To do →
After locating the line that contains "Task: Click the Done button", output that line and each one following it, exactly, to the end of the entries. No pictures.
----
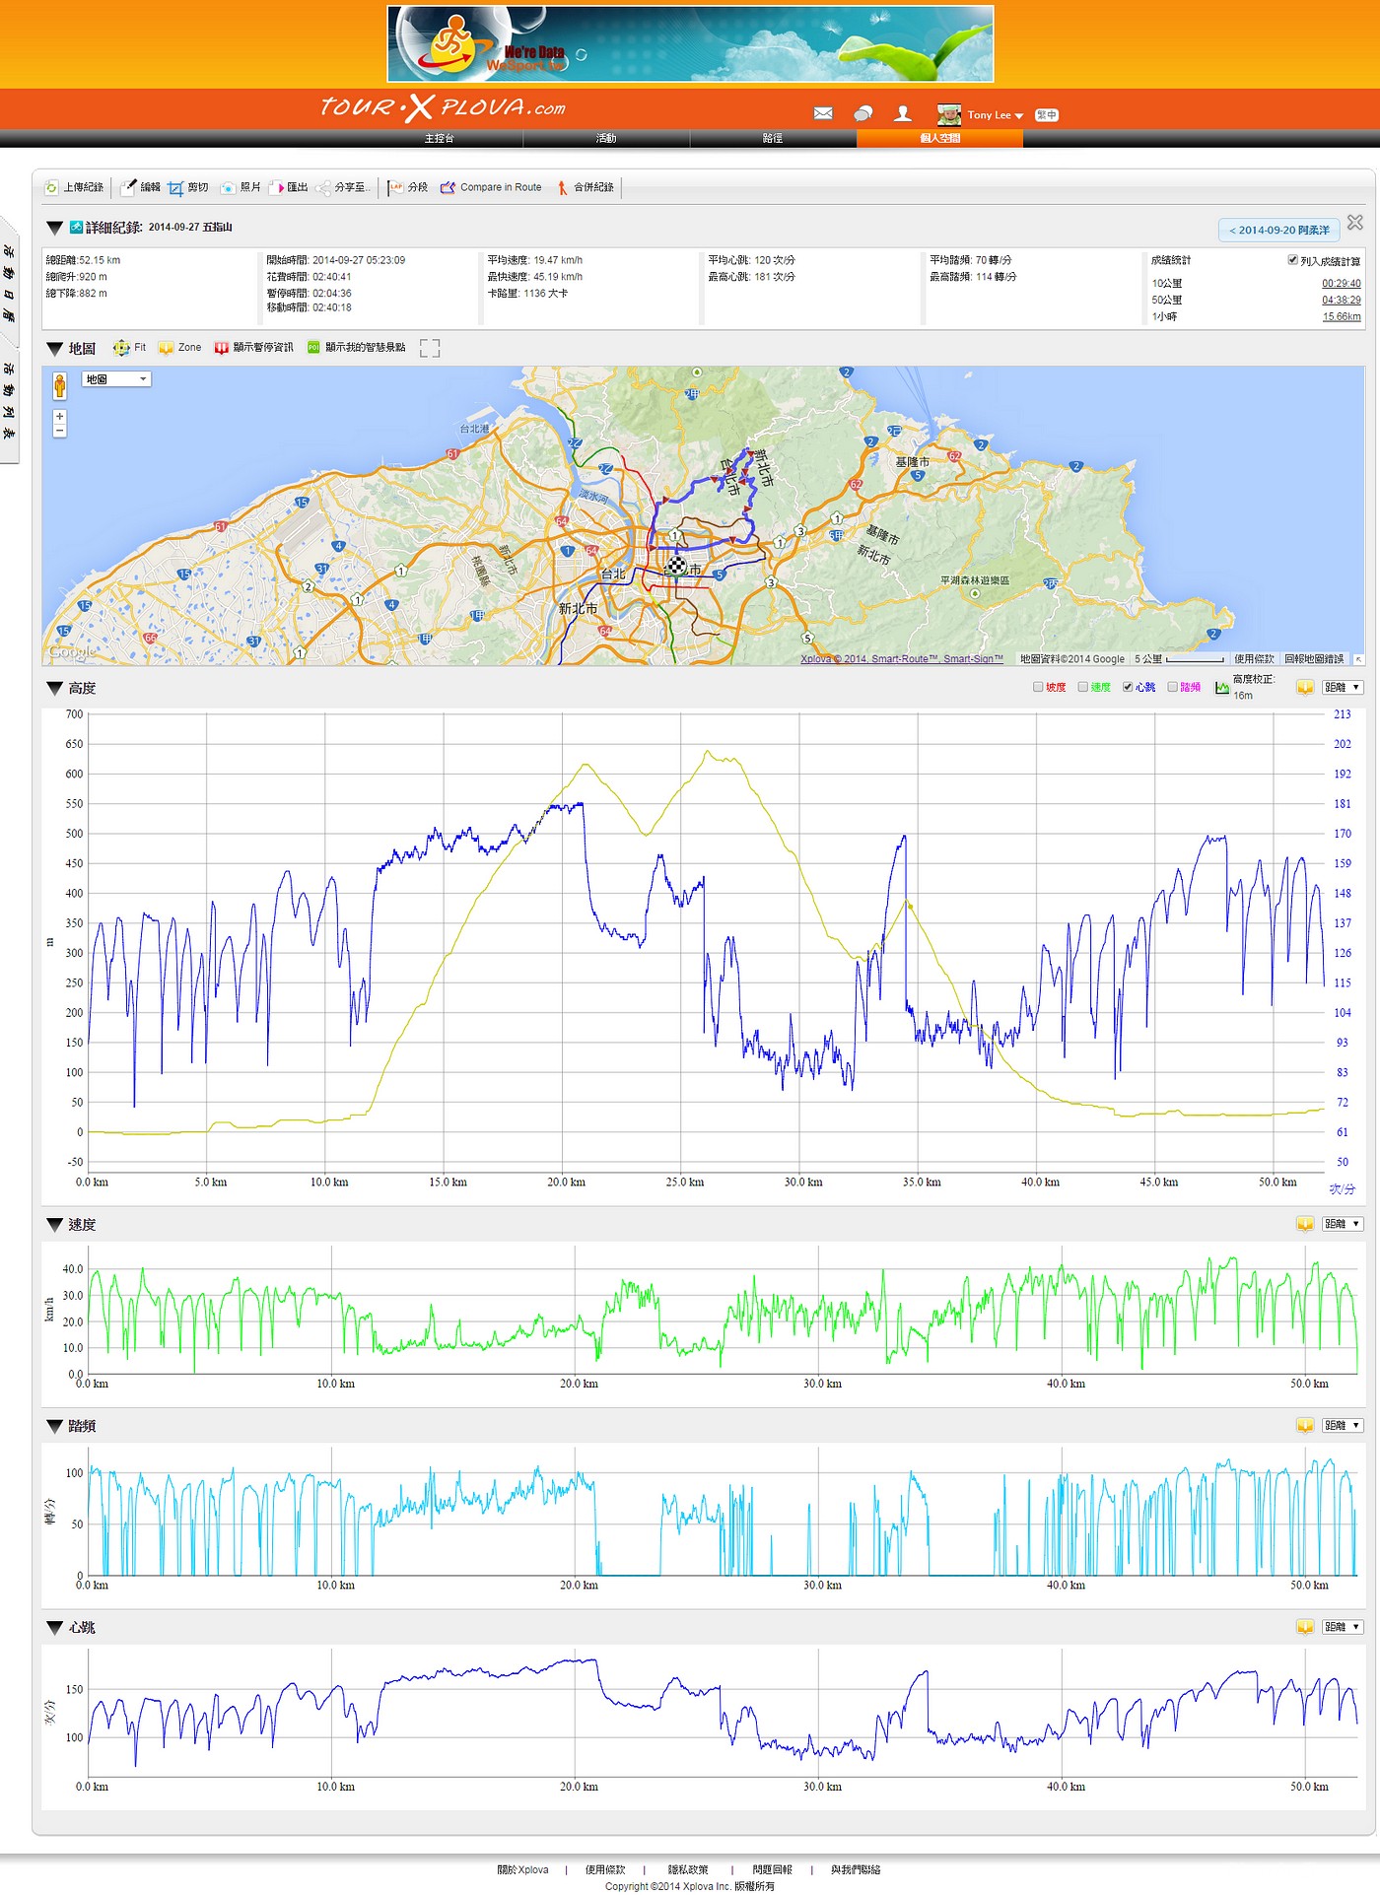Uncheck the 心跳 heart rate checkbox
The height and width of the screenshot is (1895, 1380).
tap(1128, 687)
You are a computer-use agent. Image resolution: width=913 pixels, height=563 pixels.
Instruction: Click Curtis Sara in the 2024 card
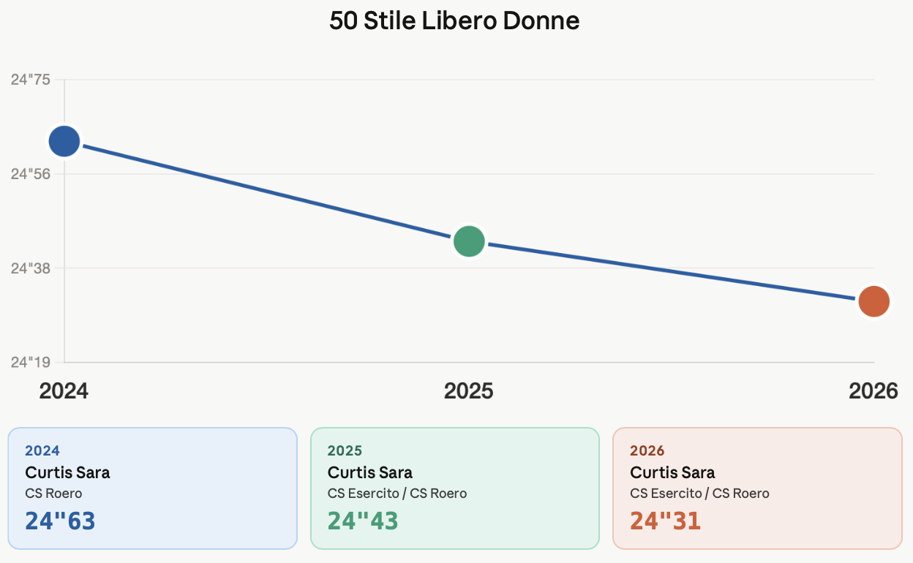click(67, 472)
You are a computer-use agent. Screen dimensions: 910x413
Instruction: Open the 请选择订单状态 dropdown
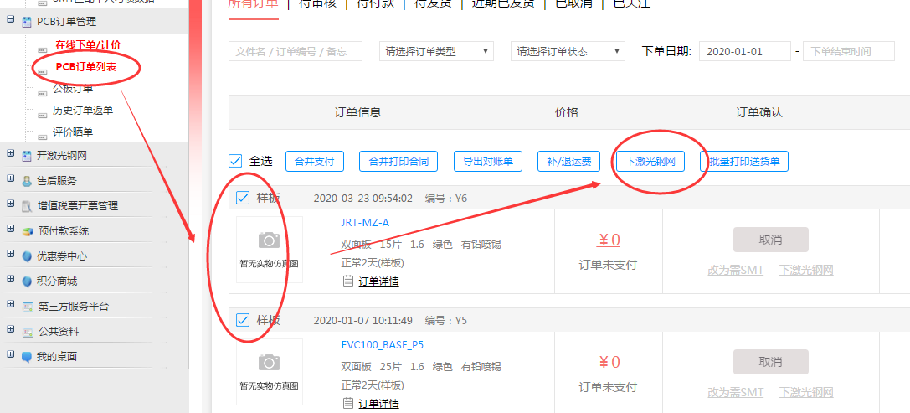click(568, 52)
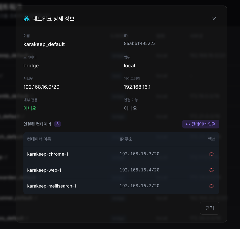This screenshot has width=240, height=229.
Task: Click the subnet value 192.168.16.0/20
Action: 41,87
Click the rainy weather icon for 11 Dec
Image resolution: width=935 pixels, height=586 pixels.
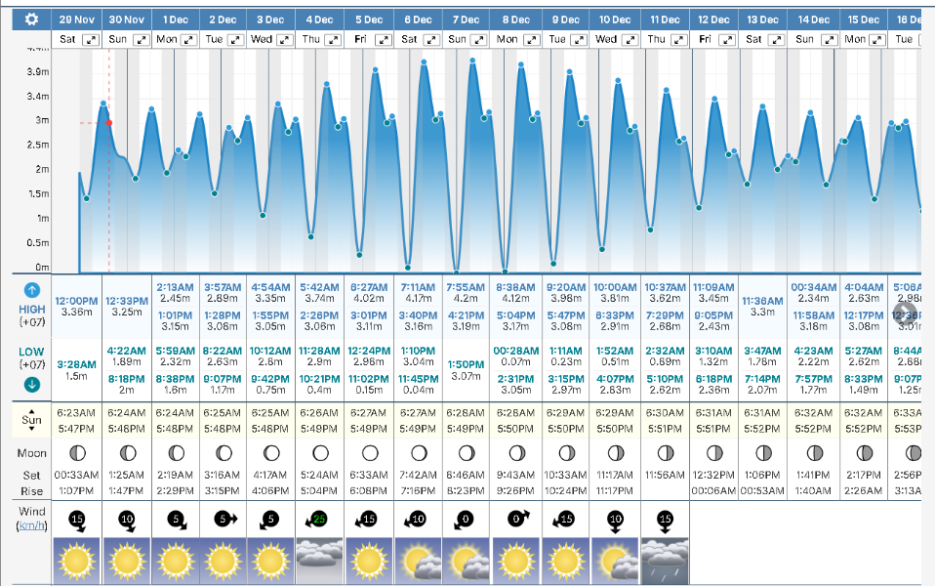666,561
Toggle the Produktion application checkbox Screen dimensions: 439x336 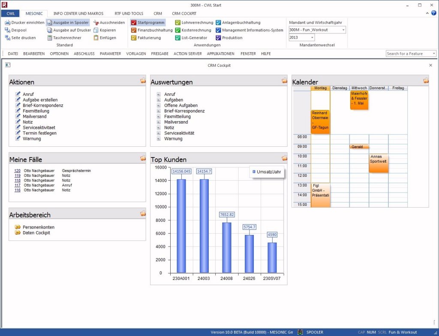click(x=219, y=38)
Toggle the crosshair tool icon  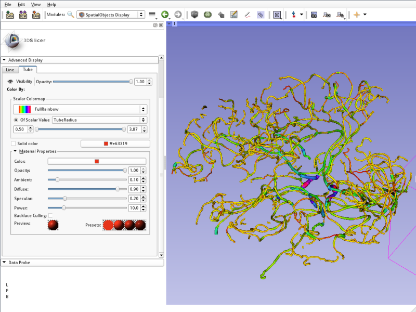point(357,15)
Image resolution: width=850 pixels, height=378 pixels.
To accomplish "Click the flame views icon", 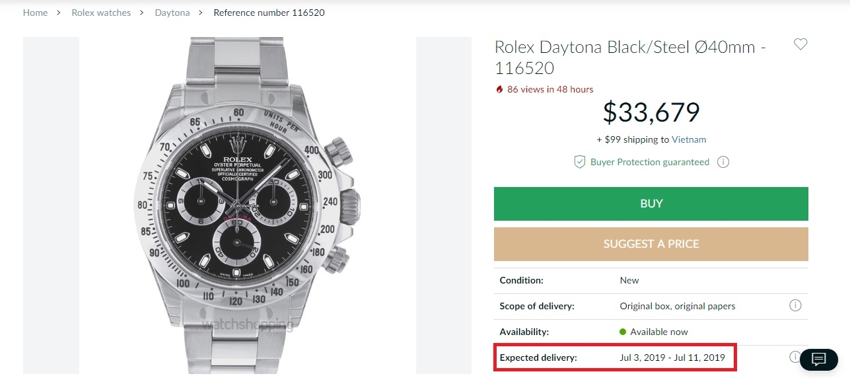I will (x=499, y=89).
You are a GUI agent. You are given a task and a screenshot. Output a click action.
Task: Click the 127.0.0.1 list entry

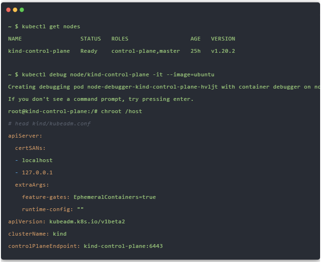pos(37,172)
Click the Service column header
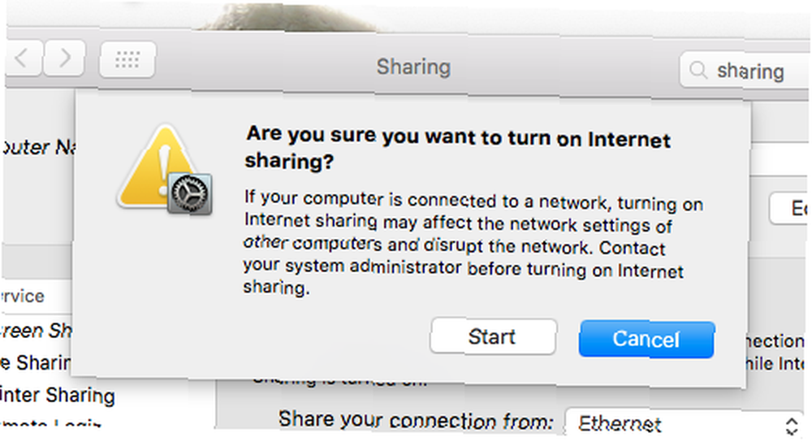 [x=23, y=297]
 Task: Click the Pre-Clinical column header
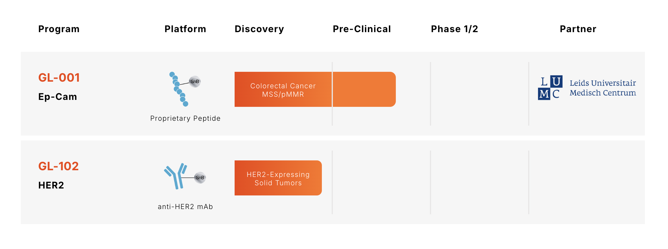coord(362,29)
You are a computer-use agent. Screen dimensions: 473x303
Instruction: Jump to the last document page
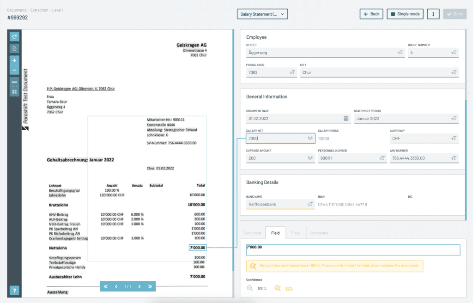(x=150, y=286)
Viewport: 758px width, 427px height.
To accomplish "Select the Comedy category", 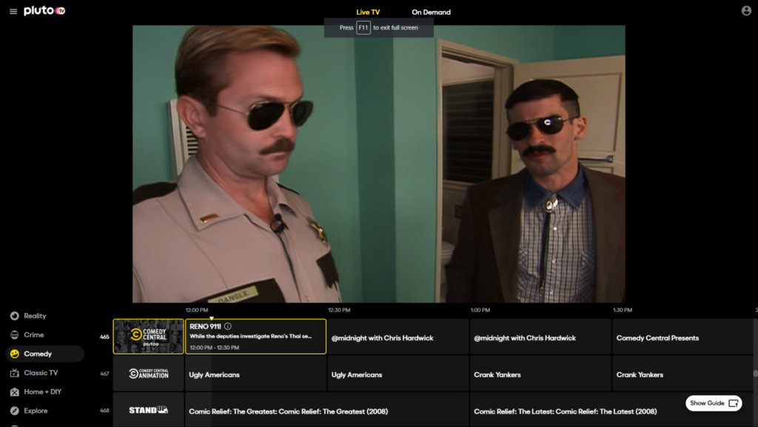I will [38, 354].
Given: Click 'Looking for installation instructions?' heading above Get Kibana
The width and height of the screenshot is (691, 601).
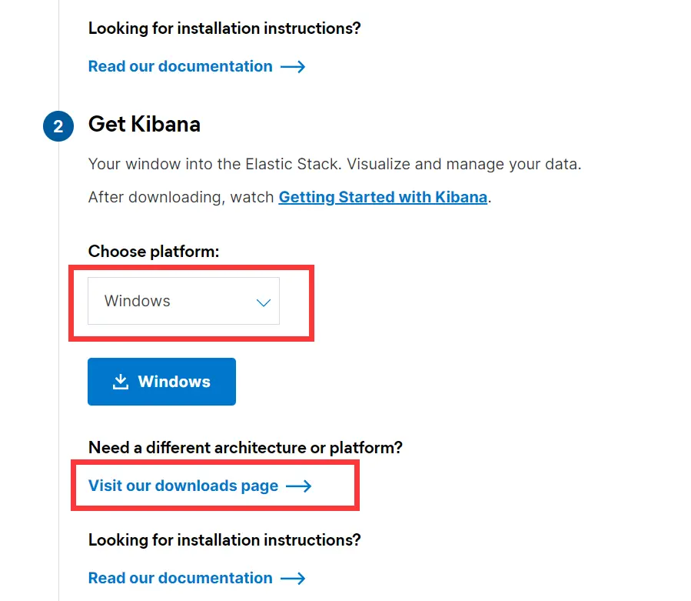Looking at the screenshot, I should [x=224, y=28].
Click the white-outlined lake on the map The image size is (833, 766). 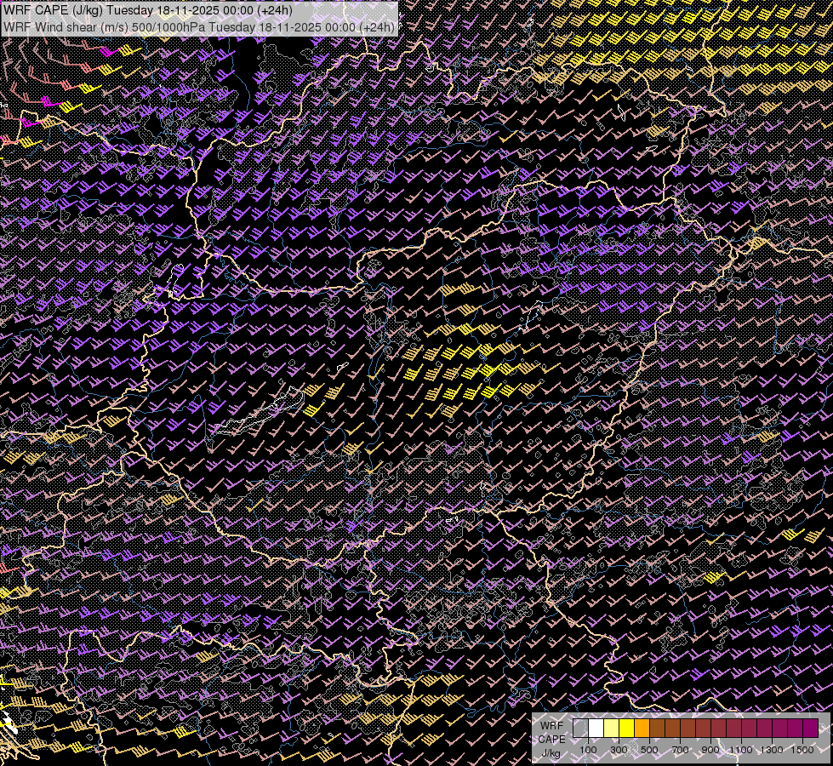(255, 415)

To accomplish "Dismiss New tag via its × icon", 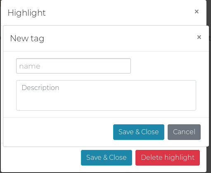I will (199, 37).
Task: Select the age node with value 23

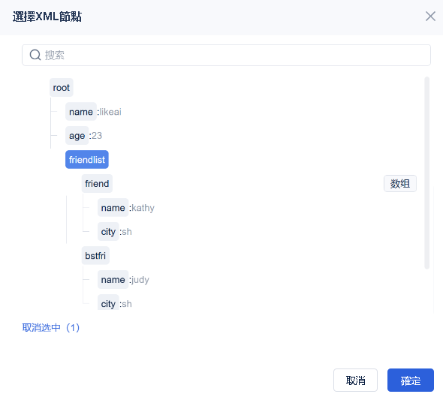Action: [77, 136]
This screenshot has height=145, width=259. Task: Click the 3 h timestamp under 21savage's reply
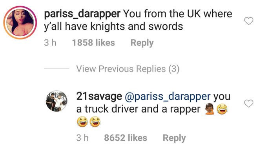click(x=82, y=138)
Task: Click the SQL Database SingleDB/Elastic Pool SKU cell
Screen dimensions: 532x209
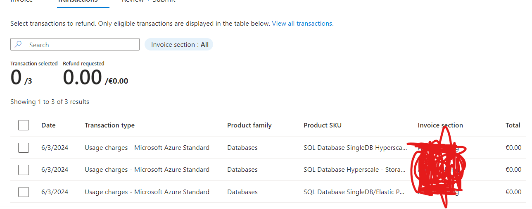Action: [354, 192]
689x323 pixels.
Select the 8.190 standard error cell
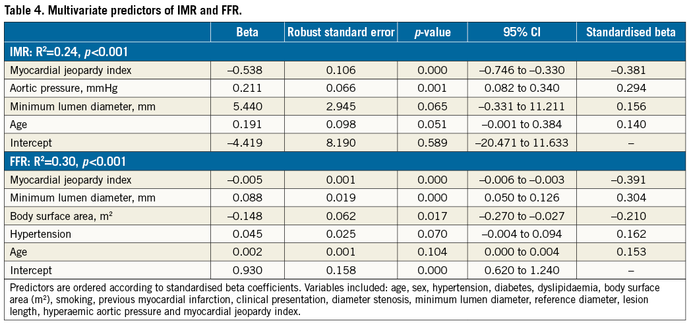tap(341, 143)
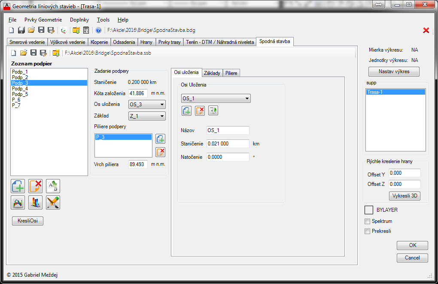Select Podp_5 in the support list
The image size is (438, 284).
tap(20, 94)
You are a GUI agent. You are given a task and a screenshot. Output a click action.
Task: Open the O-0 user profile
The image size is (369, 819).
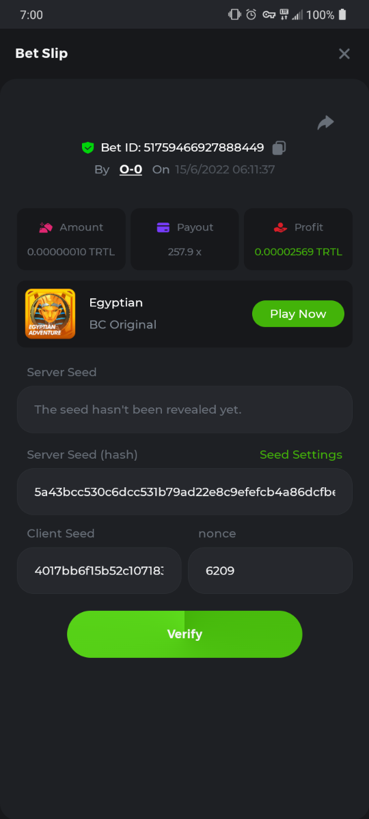tap(131, 169)
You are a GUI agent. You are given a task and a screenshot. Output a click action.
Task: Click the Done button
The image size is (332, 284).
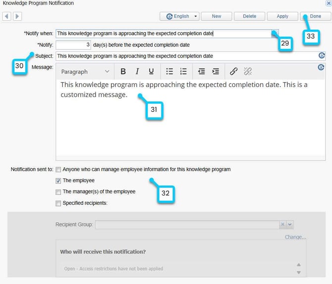315,16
----
Written reply →
Task: Click the Done button
The image size is (332, 284).
315,16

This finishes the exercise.